L’histoire de « Shadow Country » s’achève en 1952, lorsque Marie Weberová, dont le mari a été assassiné sept ans plus tôt en tant qu’Allemand et enterré dans une fosse commune, est expulsée pour la seconde fois de son village. Le scénariste Ivan Arsenjev explique pourquoi :
« C’est un fait peu connu, spécifique pour la région de Vitorazsko : la population d’origine allemande a été expulsée d’ici à deux reprises, au lendemain de la Libération et ensuite, pour la deuxième fois, entre 1949 et 1952. A l’époque, on les installait dans des maisons en ruines que personne ne voulait habiter, dans les régions centrales de la Tchécoslovaquie. Ils se sont retrouvés loin de leurs villages, où ils ne pouvaient plus se rendre, même pas à la Toussaint pour décorer les tombes de leurs proches. Ils étaient surveillés par la police secrète. C’est une réalité que peu de Tchèques connaissent et j’ai trouvé important d’en parler dans le film. »

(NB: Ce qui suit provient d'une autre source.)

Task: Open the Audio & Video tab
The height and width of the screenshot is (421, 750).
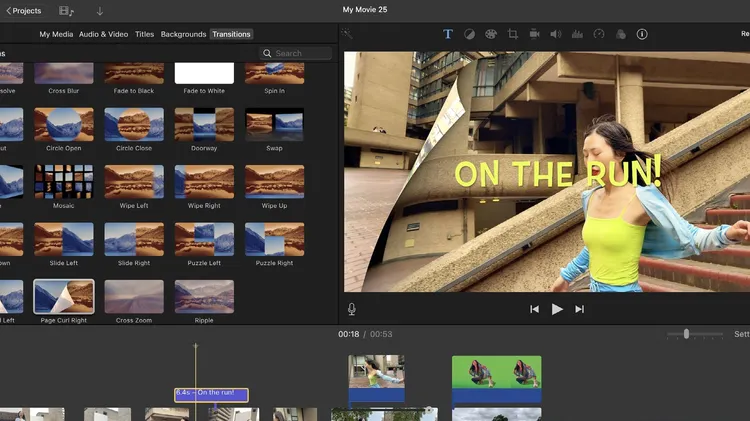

Ferdinand Korbel, dont le père figurait parmi les victimes du massacre de Tušť, a assisté à la première du film à Prague. Il tient, lui aussi, à briser le silence qui entoure, aujourd’hui encore, le transfert massif et forcé des Allemands de l’ancienne Tchécoslovaquie :
« Je félicite toute l’équipe et tous les acteurs d’avoir porté à l’écran ce sujet, un sujet tabou pour moi comme pour les autres Tchèques. Je vous remercie au nom des anciens habitants de la région de Vitorazsko, éparpillés un peu partout en République tchèque et qui, sous l’ancien régime, ne pouvaient pas se rendre au pays de leurs ancêtres. »
Bohdan Sláma, 53 ans, est un des cinéastes tchèques les plus intéressants et les plus remarqués de sa génération. Ses films Something Like Happiness (Štěstí), Country Teacher (Venskovský učitel) ou Ice Mother (Bába z ledu) ont été diffusés en salles en France.